(Item coordinate data)

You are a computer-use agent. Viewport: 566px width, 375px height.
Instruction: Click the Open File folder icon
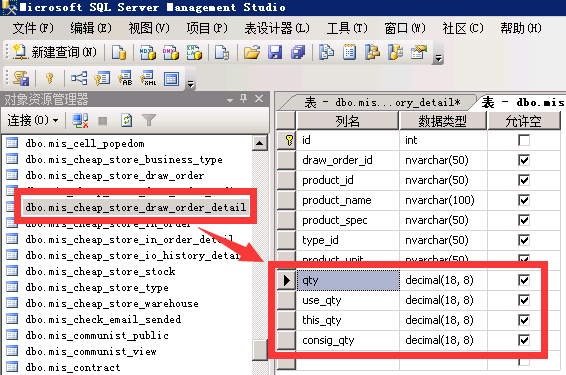(x=252, y=53)
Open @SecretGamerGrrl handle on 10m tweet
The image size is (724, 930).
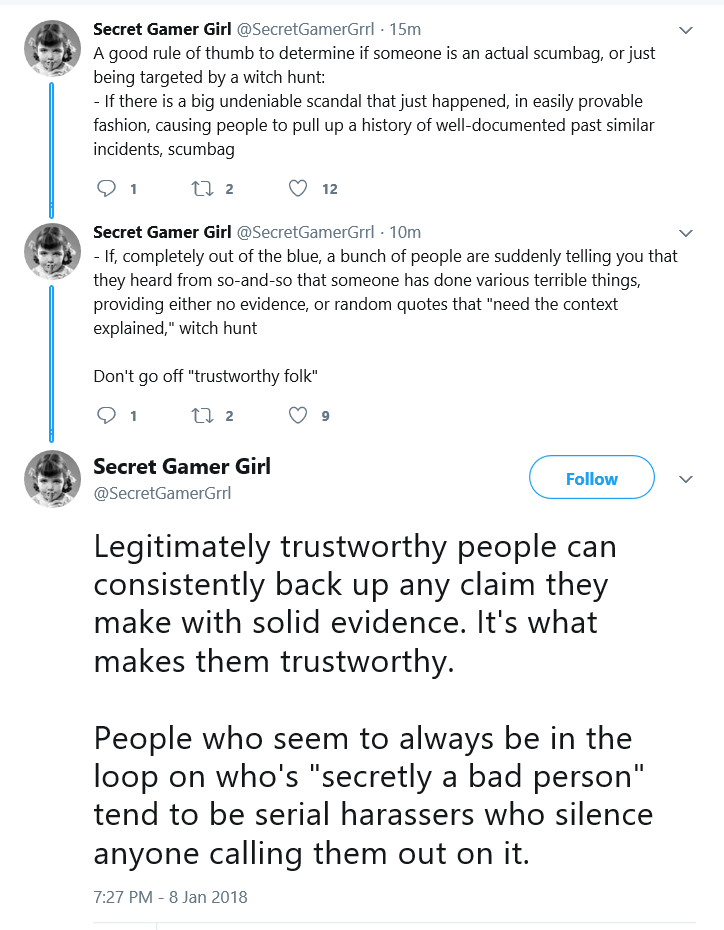click(x=305, y=232)
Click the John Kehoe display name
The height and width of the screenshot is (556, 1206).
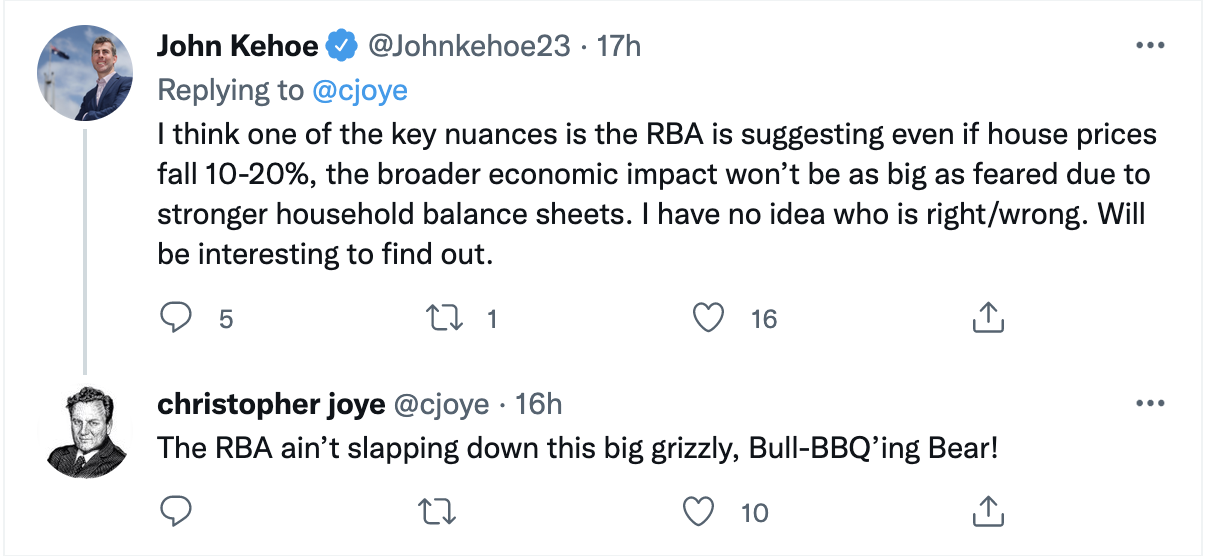pyautogui.click(x=238, y=46)
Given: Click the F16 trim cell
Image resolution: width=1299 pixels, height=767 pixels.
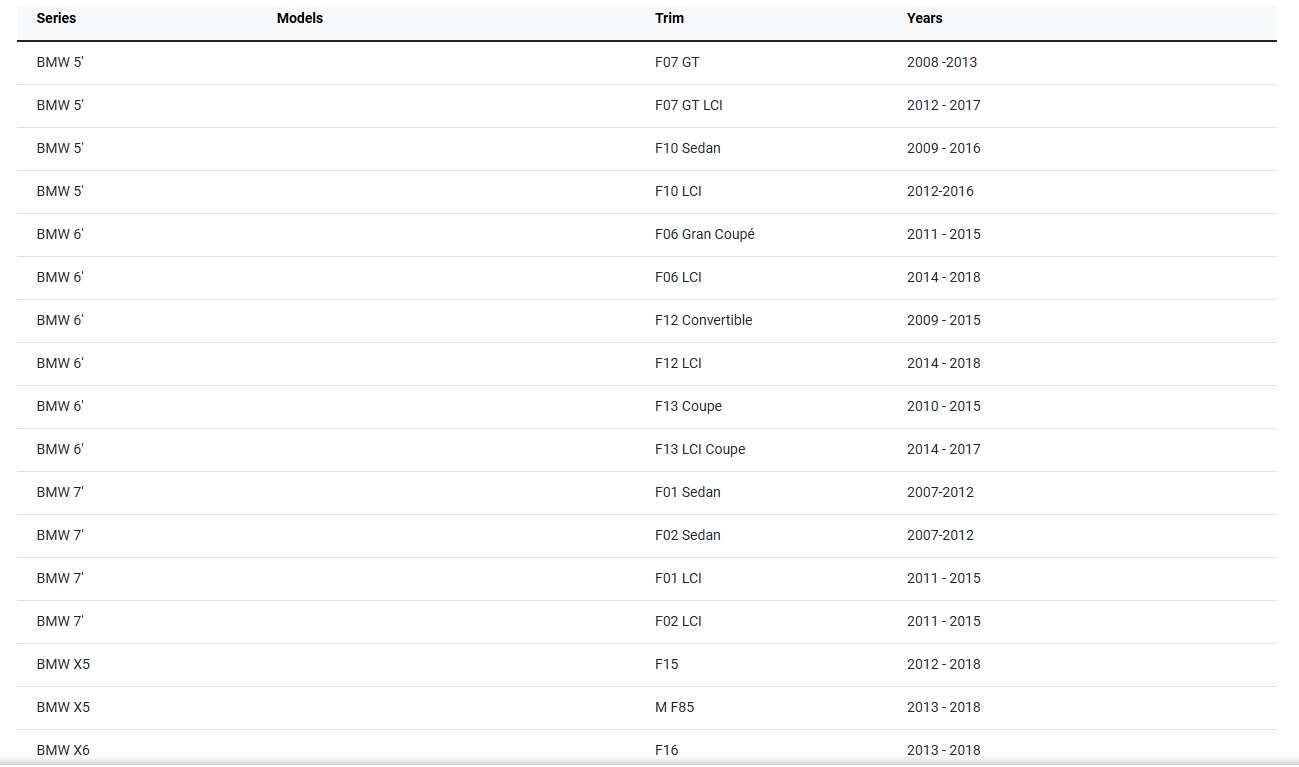Looking at the screenshot, I should click(x=666, y=750).
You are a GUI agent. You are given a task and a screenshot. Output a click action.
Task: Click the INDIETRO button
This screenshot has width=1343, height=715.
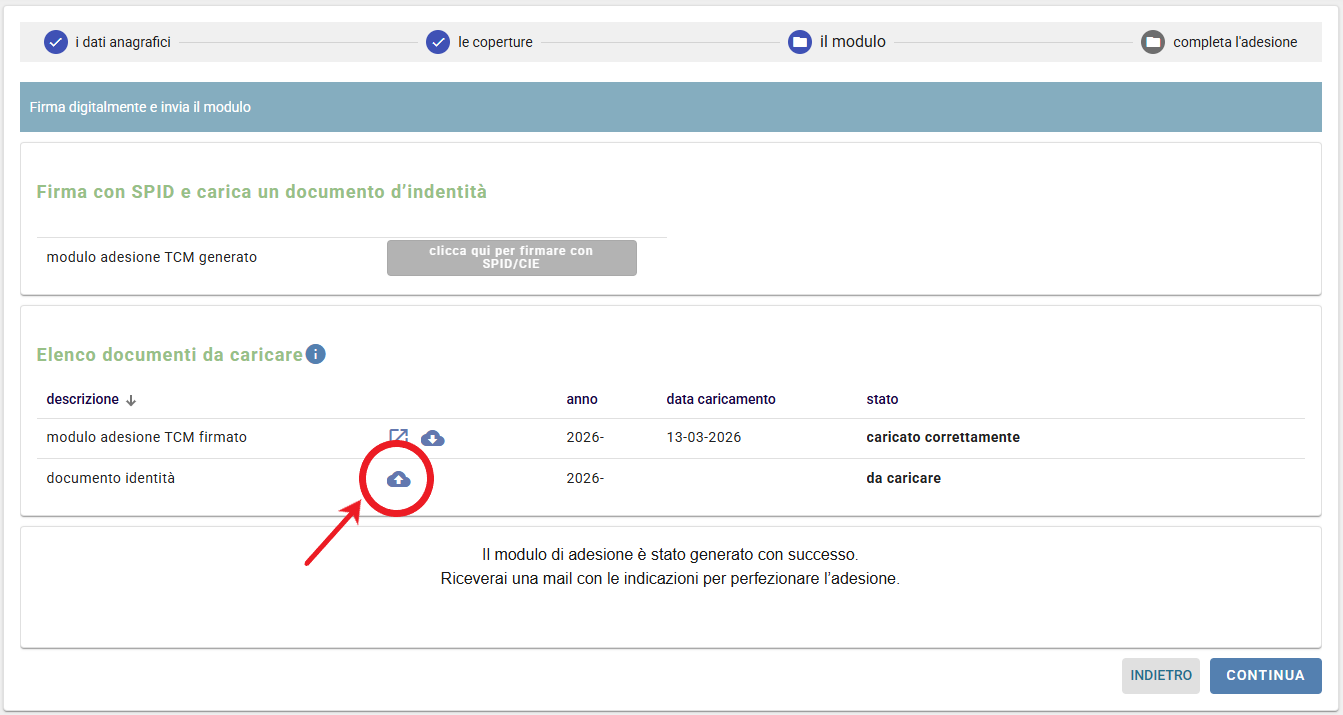click(x=1161, y=676)
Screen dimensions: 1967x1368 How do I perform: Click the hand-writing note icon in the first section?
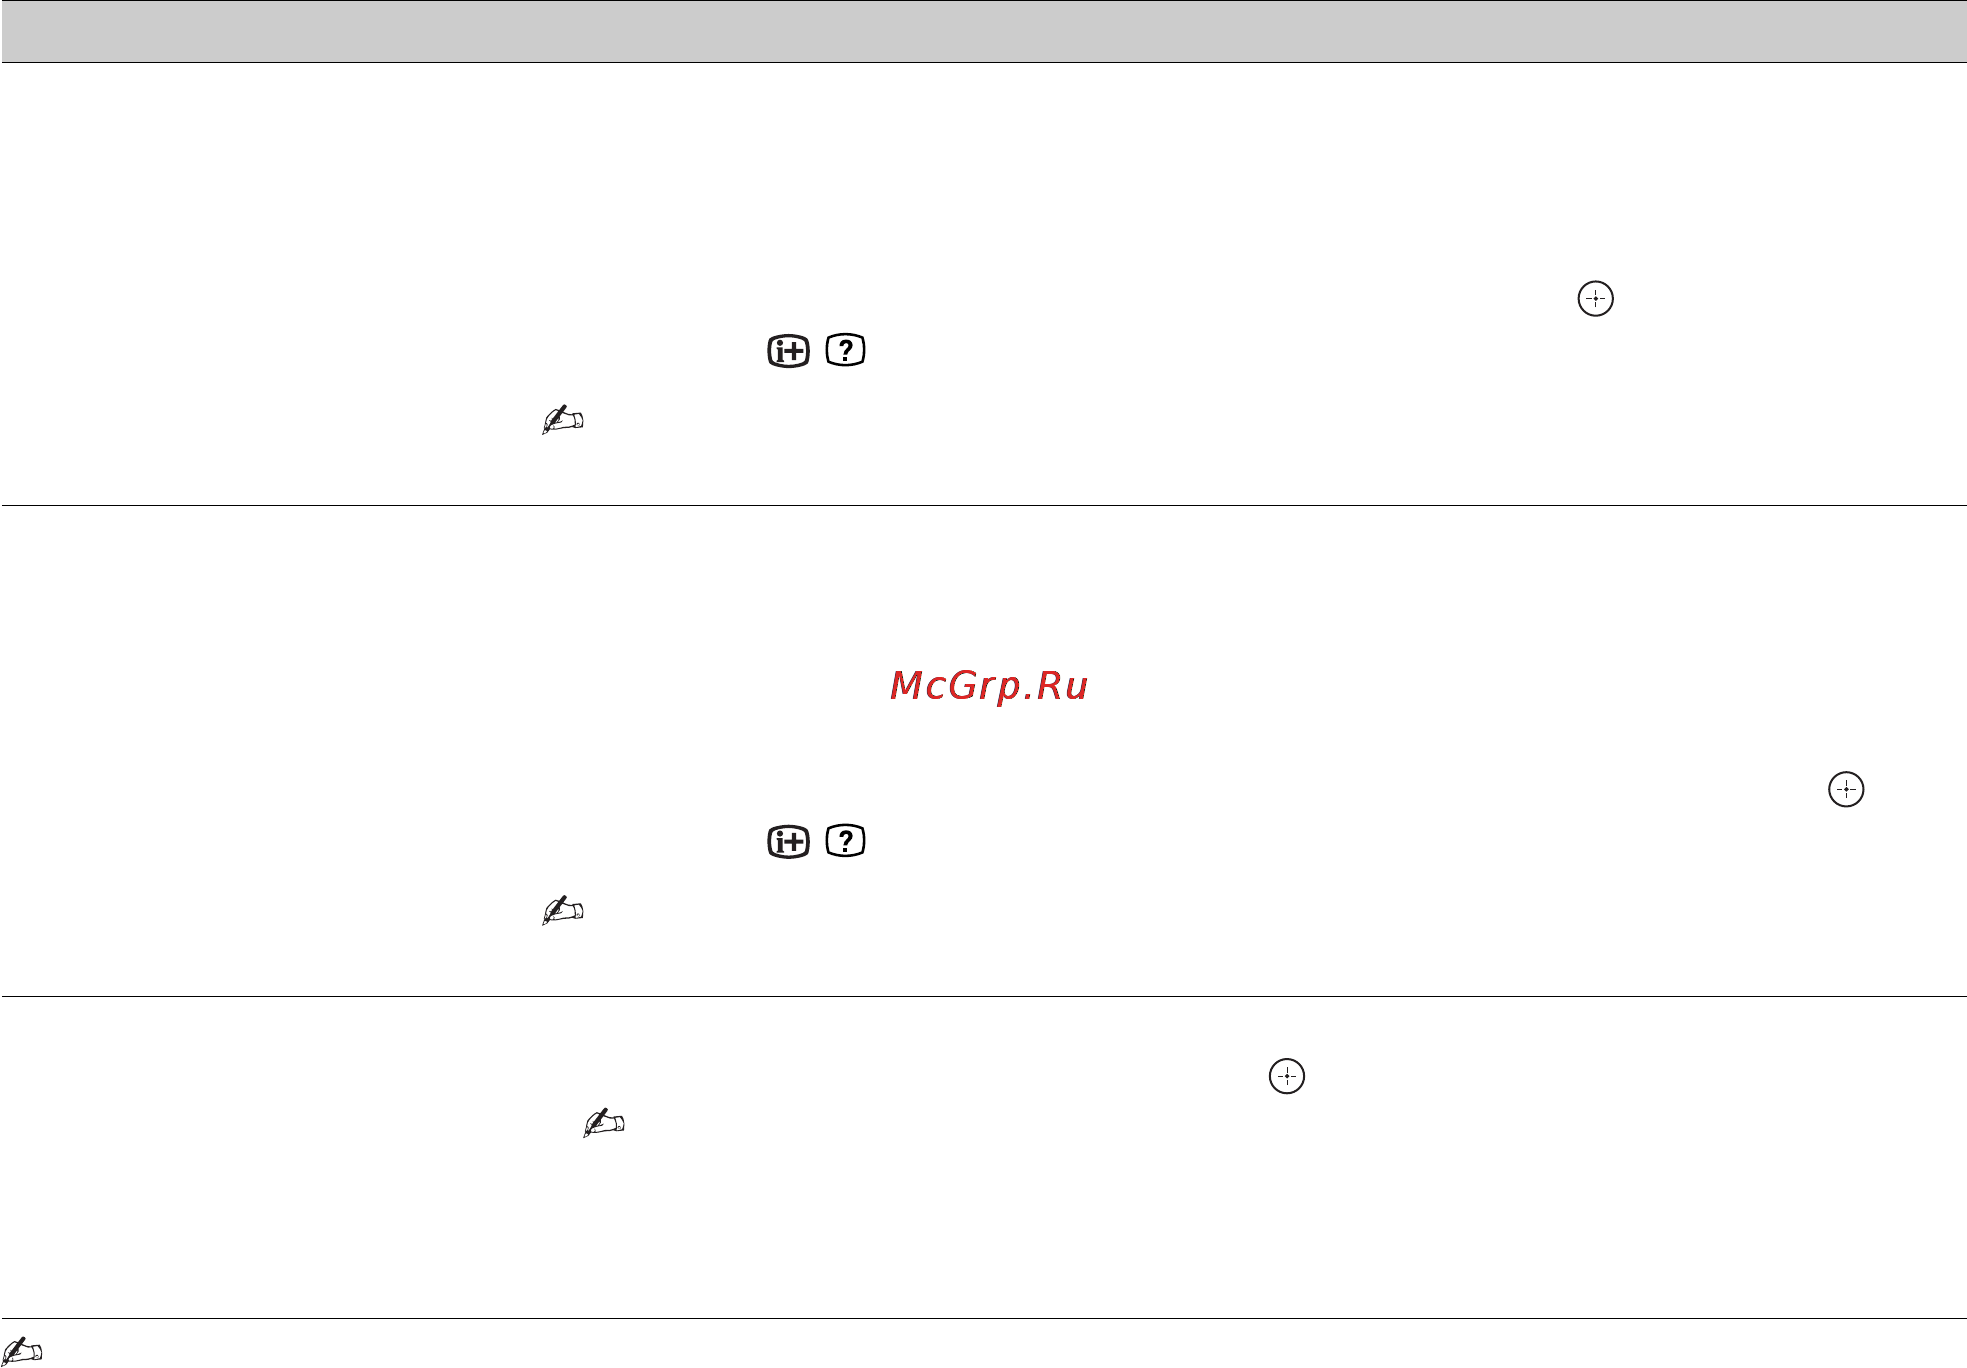[x=562, y=420]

#### Your instructions
Transcribe the lines verbatim, from the line containing "You are a GUI" through the final line. Leave the pictures out.

#### Exercise output
You are a GUI agent. You are given a task and a screenshot. Output a click action.
Task: Click the INDIETRO button
This screenshot has width=1343, height=715.
click(x=1161, y=676)
Screen dimensions: 1967x1368 How do I perform: Click the hand-writing note icon in the first section?
[x=562, y=420]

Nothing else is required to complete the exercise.